While what you say makes perfect sense to _everyone_, sadly it is not true. London and Canada - both very new regions for AWS - each only have two availability zones (making them basically useless for a large class of infrastructure).
I don't think it is so much compute in every region as it is data storage there.
My company stores user data and deploys to most AWS regions. It's a big win for some companies to be able to have their data stay in a given area (esp the EU, but I've also heard Canada mentioned).
Even within a single AWS region you can land in completely different data centers. Perhaps it doesn’t require as many people as some think, but the large cloud businesses run at a larger scale than your mom-and-pop data center.
Yeah, you’re not getting what people are saying. AWS’s AZs are much more separated than GCPs. Your recommendation that one could build across regions isn’t what folks are talking about here since there is a big benefit to having geographically separate AZs in the same region. That’s where GCP is falling short here.
I couldn't tell you technically as I didn't build it, however, I use our app and it's very quick, I know that we keep our regions near each other (east east), front end can fail through nyc locations, we have no customers outside of the east coast either, so that helps as well. As far as back end, we are restricted to AWS GovCloud regardless.
If you are in Asia that’s probably why? It’s very useful having AWS in an Ohio since it reduces the latency a bunch (I am based in Chicago ). Also if you need to have low ping times for global deployments .
AWS actually operates 5 independent data centers (called availability zones) within the same complex that make up the us-east-1 region. This makes them significantly more likely to experience an outage in 1 availability zone, but also makes it much easier to architect around the problem.

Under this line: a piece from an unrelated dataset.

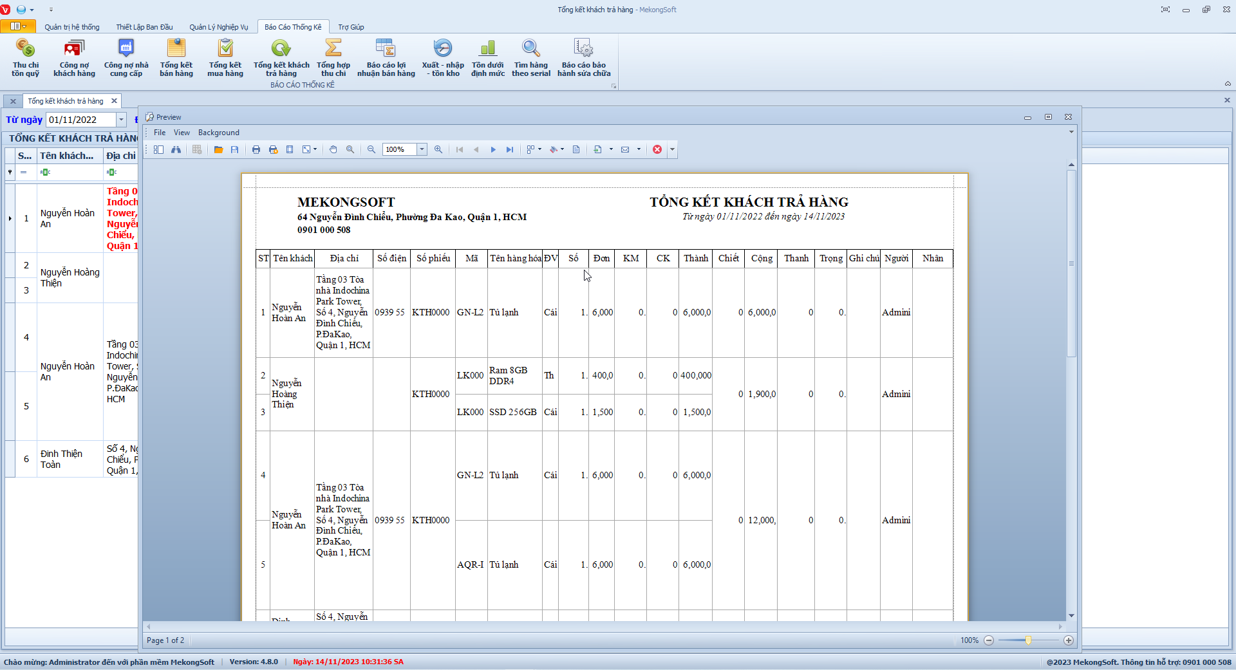
Task: Open Công nợ khách hàng report
Action: (x=74, y=57)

There are some significant differences region to region in AWS. Different numbers of availability zones, different latencies based on datacenter location, different types and availabilities of EC2 instances, etc. I think it makes sense to develop in the same region that your production service runs in just so you don't shoot yourself in the foot by deploying something that runs fine in your development region but doesn't run as well in your production region.
It’s highly unlikely that Amazon (or anyone) can reliably find or build datacenter space that is high quality _and_ within a few miles of other such space across all the regions they operate. If they had gone to to such lengths they would clearly state that zones are fully independent from each other. Instead they only say that about regions.[0] So even though I have worked at neither company I’m going to say their concept of a zone is mostly equivalent — independent in terms of power and network domains but in the same building or at most on the same property. This allows them to have the low latency that is touted between zones of a specific region.
Fastly has deployments in 17 north american cities. AWS is in 5.
They're pretty different strategies. For every massive AWS datacenter on a continent, fastly has at least 3 tiny ones -- inevitably closer to your customers, meaning lower RTT.